EXERCISE DATA>
——

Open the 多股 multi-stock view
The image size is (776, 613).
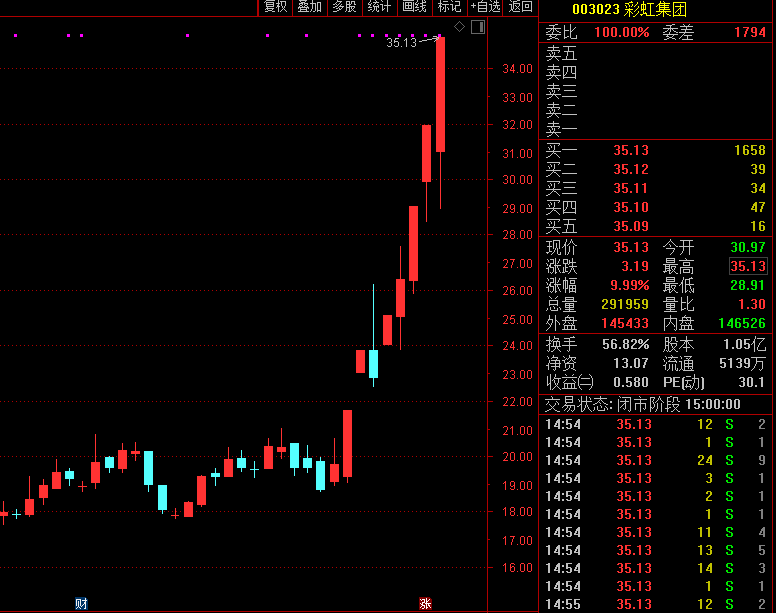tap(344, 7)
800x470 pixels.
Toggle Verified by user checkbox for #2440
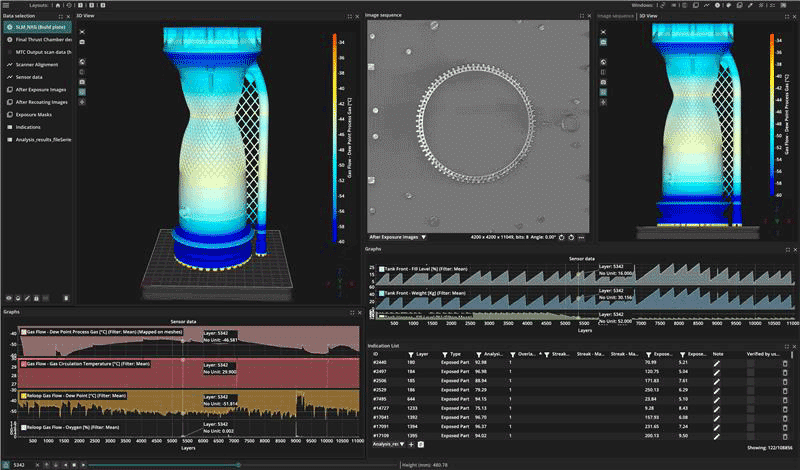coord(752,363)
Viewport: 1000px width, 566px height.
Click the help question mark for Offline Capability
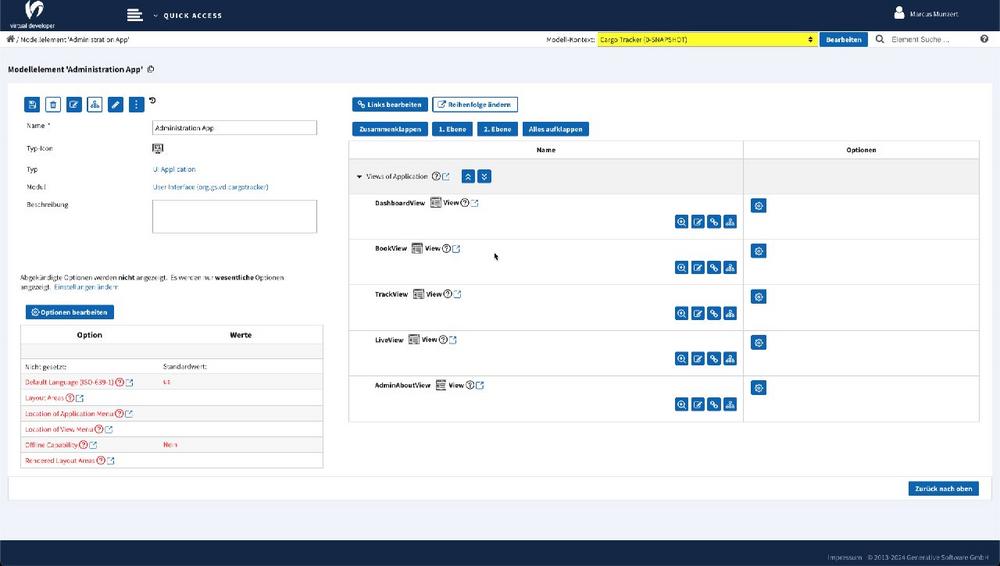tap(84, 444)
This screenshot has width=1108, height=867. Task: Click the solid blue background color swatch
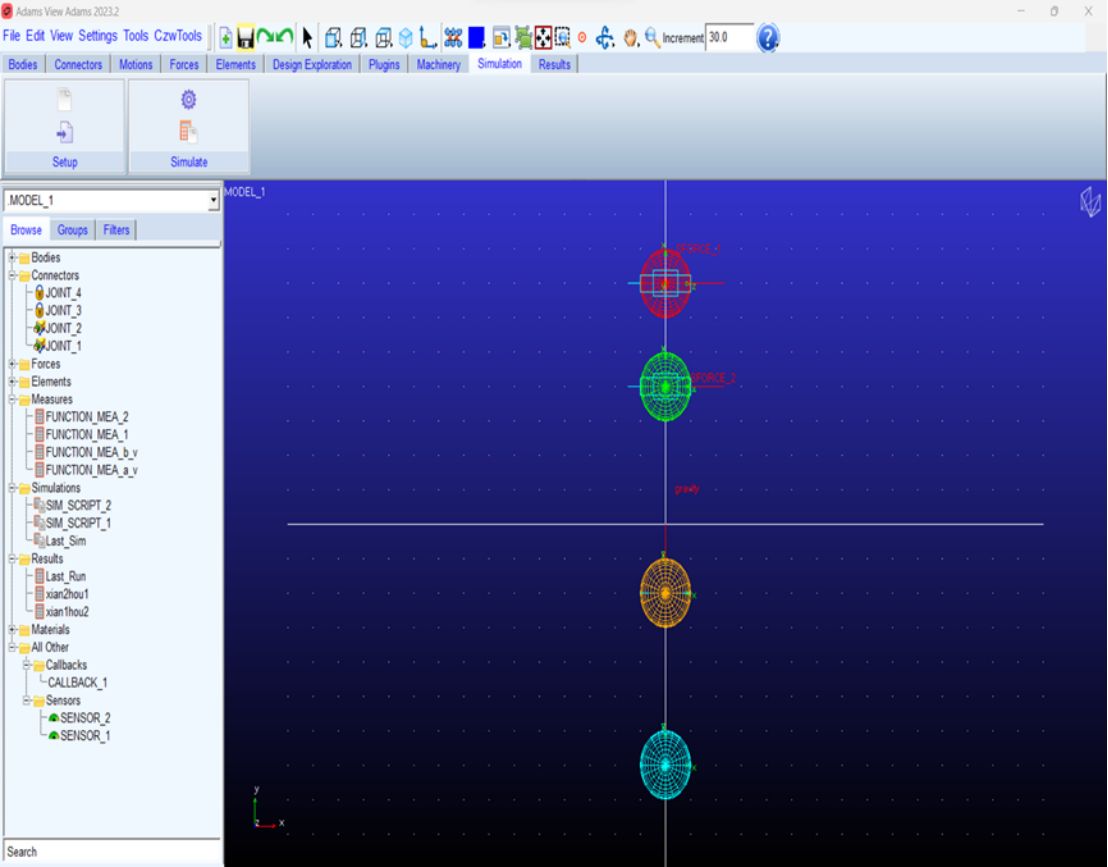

——

SHORT PROBLEM> Copy every line of the items above word for word, and leave out the pictures.

FINAL ANSWER>
Open the 多股 multi-stock view
The image size is (776, 613).
tap(344, 7)
800x470 pixels.
Toggle Verified by user checkbox for #2440
coord(752,363)
Viewport: 1000px width, 566px height.
Click the help question mark for Offline Capability
tap(84, 444)
This screenshot has width=1108, height=867. Task: Click the solid blue background color swatch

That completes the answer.